There – a great whole class intro lesson to summarizing. But before I sent them off to work in partners, I showed them a helpful handout provided by the program: a checklist of what you need to remember about summarizing.
Now, I’m all for short and sweet and helping students to remember things. As much as I do like these handouts, it can be a bit overwhelming, so the class and I went through each line and I asked them to choose only one or two words from each line to remember.
Instead of “decide on what’s important and what’s not important in the story,” some students circled “decide” or “important.” For “choose the most important events from the story,” most of us chose to circle, “most important.” And so on…
When we were done, I read the words I had circled on my paper and it sounded like poetry!
decide
most important
describe plot
characters, setting
own words
brief
Some excited students started clapping. (Gotta love those kids!)

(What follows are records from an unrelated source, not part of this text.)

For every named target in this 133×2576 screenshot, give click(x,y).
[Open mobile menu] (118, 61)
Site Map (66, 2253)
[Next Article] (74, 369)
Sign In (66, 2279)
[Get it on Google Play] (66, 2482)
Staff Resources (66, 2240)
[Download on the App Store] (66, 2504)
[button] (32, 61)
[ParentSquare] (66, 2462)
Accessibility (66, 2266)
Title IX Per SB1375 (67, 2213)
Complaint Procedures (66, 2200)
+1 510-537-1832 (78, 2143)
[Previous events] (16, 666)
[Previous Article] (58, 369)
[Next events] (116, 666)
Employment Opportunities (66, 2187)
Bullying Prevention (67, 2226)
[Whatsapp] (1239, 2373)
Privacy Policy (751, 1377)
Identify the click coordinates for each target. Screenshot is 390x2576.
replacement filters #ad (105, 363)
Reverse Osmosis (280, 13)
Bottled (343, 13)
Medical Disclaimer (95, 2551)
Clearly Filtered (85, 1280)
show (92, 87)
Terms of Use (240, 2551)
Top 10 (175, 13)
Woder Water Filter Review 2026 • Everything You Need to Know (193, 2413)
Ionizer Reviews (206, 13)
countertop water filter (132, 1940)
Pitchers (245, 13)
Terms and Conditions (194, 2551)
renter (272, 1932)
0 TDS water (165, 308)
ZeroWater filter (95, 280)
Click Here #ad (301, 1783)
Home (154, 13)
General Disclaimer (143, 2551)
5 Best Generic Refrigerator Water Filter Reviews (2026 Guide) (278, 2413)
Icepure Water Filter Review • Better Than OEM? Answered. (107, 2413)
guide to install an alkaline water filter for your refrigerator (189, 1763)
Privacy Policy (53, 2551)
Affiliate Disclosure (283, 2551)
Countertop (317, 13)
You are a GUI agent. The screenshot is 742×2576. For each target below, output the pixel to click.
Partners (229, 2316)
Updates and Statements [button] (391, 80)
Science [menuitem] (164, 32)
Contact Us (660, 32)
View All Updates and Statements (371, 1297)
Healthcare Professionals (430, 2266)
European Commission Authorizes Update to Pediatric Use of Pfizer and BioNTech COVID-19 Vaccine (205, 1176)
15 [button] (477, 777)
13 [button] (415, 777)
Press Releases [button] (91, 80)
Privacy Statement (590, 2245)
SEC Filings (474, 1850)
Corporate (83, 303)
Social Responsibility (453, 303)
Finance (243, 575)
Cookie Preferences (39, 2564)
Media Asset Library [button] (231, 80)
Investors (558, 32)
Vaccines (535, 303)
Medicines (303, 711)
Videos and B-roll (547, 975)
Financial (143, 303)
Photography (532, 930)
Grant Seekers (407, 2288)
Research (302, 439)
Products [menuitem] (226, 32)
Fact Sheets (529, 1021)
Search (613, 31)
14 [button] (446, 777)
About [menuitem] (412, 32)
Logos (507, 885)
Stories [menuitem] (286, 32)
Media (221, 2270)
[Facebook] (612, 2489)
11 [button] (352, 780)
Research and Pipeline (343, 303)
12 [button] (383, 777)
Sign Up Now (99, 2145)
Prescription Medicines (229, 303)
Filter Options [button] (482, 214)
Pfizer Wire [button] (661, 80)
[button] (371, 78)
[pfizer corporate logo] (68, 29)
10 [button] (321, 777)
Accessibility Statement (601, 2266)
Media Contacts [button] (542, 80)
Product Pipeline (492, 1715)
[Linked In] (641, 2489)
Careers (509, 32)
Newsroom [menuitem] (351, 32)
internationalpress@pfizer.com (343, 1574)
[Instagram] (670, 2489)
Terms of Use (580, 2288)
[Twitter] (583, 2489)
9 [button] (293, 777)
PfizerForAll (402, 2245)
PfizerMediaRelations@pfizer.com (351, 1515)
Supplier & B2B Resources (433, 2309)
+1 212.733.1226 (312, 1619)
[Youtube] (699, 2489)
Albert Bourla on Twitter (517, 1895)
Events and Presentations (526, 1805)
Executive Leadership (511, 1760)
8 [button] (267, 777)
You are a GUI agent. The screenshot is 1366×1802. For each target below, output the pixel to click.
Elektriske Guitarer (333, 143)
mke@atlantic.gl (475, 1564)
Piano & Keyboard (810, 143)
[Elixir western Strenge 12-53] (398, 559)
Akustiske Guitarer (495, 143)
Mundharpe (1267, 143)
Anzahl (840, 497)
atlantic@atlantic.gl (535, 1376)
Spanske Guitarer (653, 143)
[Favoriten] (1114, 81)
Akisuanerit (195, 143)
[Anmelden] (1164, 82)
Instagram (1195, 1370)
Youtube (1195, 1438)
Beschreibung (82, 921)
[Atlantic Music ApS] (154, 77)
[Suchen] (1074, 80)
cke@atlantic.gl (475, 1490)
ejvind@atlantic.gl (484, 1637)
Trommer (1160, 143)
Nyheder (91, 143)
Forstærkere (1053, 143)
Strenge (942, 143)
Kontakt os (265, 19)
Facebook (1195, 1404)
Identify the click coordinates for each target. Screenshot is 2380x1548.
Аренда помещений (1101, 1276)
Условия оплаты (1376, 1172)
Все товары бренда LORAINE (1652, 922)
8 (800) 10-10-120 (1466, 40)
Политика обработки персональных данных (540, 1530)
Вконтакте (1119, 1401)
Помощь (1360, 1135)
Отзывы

That’s when it hit me. I thought I would really do something drastic and show the kids blackout poetry! I asked a student to get me a thick, black sharpie and proceeded to black out all the words I did not circle. Some of the kids gasped as I crossed out many of the written words, but when I was done, they were all pretty impressed.
Before I was even done reading my black out poem, students were already getting up to get a black marker of their own or scribbling over words with their pencils. It was kind of exciting. They were happily creating their own black out poem about summarizing.
Then it started to strike them: it was a summary about summarizing.
Bam!
Point made.
Through poetry.
It was overtime for us and we needed to move onto our writing project, but I can guarantee that many students will be happy to recite their summary black out poem to start our reading lesson tomorrow.